WASHINGTON - President Donald Trump voiced condemnation Tuesday of hate acts against the Jewish community, labeling them “prejudice and evil” amid criticism he has denounced such violence only vaguely.
His statement came after a wave of bomb threats Monday against 11 Jewish community centers around the nation and the vandalism of headstones at a Jewish cemetery near St. Louis.
“The anti-Semitic threats targeting our Jewish community and community centers are horrible and are painful and a very sad reminder of the work that still must be done to root out hate and prejudice and evil,” Trump said.
The president spoke after a visit to the National Museum of African American History, saying the tour served as a reminder of “why we have to fight bigotry, intolerance and hatred in all of its very ugly forms.”
He vowed to “bring this country together.”
He told MSNBC the anti-Semitism “has to stop.”
The White House has faced increasing pressure to directly condemn a spate of anti-Semitic acts, including online harassment, that began as Trump prepared to take office.
Since the start of the year, there have been 68 incidents at 53 Jewish community centers, according to the JCC Association of North America. All the bomb threats were hoaxes.
Some called Trump’s direct denouncement too little, too late.
“The president’s sudden acknowledgement is a Band-Aid on the cancer of anti-Semitism that has infected his own administration,” said Steven Goldstein, executive director of the Anne Frank Center for Mutual Respect, calling Trump’s statement “a pathetic asterisk of condescension.”
Jonathan Greenblatt, chief executive of the Anti-Defamation League, which has criticized the administration’s handling of hate acts, welcomed Trump’s remarks while urging the White House to release a plan to curb and stop the violence.

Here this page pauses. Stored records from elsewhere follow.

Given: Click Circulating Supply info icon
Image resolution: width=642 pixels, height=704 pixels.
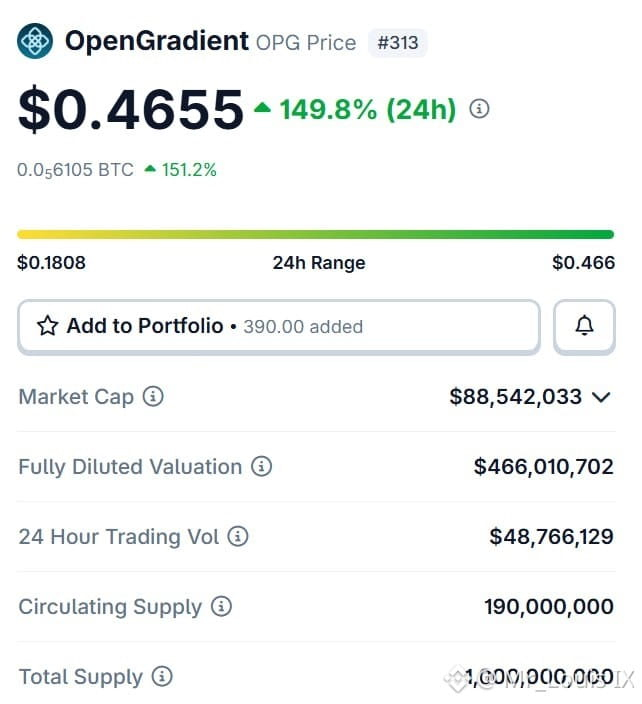Looking at the screenshot, I should pyautogui.click(x=221, y=607).

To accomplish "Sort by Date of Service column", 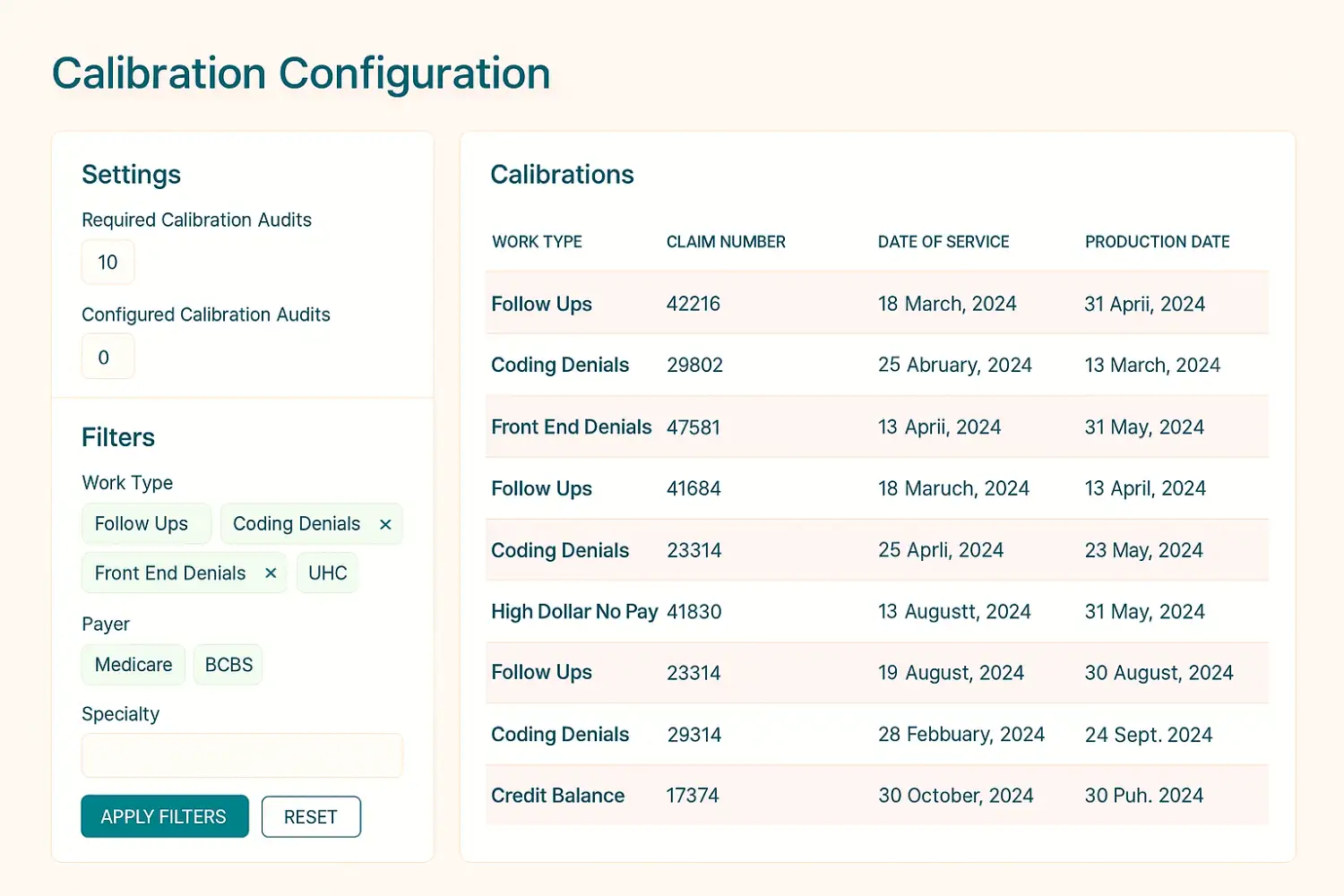I will pyautogui.click(x=943, y=242).
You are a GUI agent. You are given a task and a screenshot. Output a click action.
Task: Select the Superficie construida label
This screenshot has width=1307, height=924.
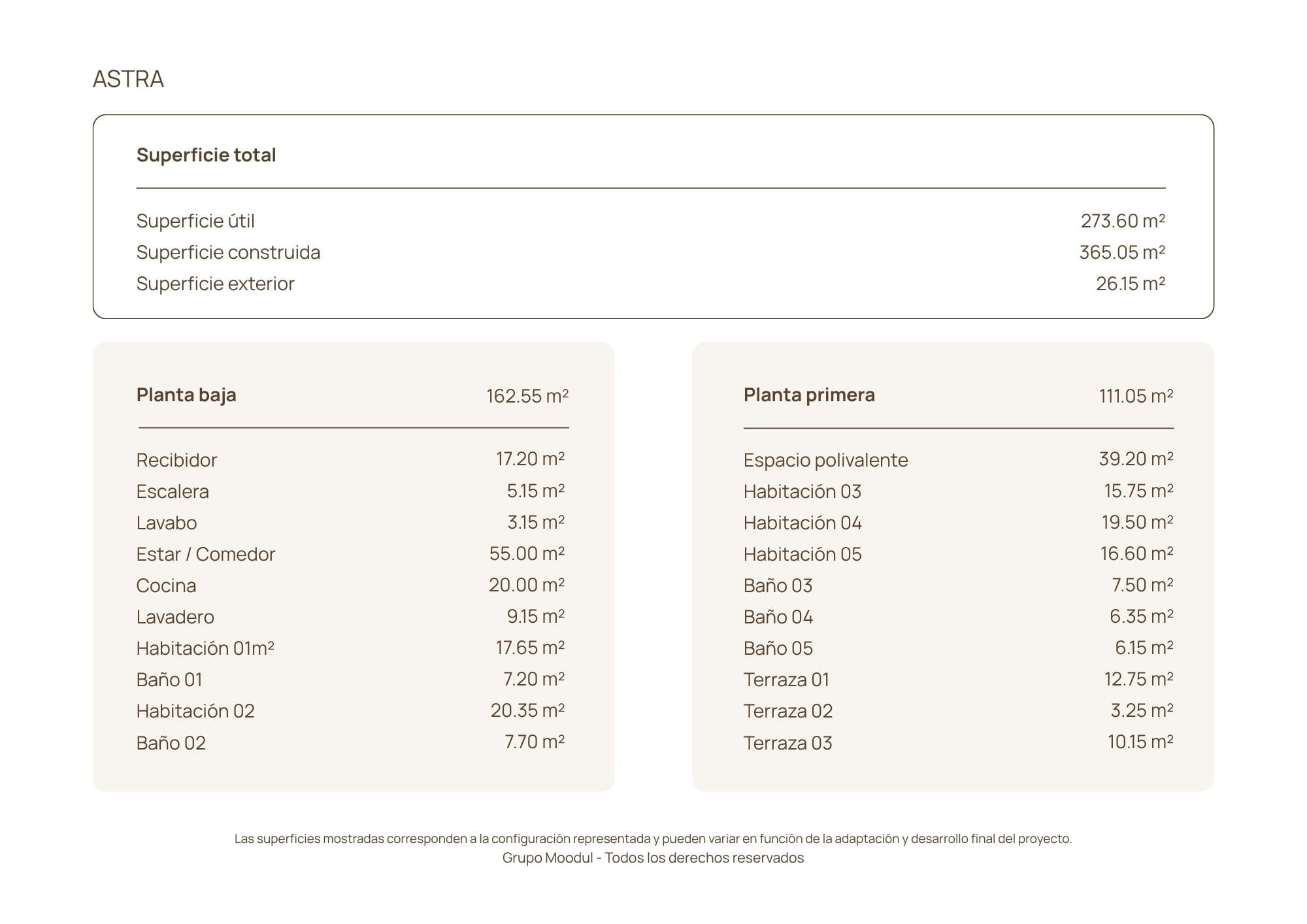(x=228, y=252)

White House Press Secretary Sean Spicer said he wished the Anne Frank Center had praised Trump.
Asking about what steps the administration will take to curb anti-Semitism, Spicer said Trump shows his stance through “deeds and actions” but did not detail any plans to investigate, prevent or otherwise address the issue.
He said the president has been “very forceful” in denouncing bigotry and wants to unify and represent all Americans.
Trump last week responded to reporters’ questions about what the federal government could do to combat anti-Semitism by discussing his Electoral College victory and his Jewish son-in-law, and by insisting he is not anti-Semitic or racist.
Also Tuesday, Spicer disputed reports that retired Vice Adm. Robert Harward turned down an offer to be national security adviser because he couldn’t choose his own staff.
Harward wanted the job but couldn’t commit due to financial and family reasons, Spicer said.
Lt. Gen. H.R. McMaster, newly appointed to the role, has full authority to “structure the national security team the way he wants,” the press secretary said.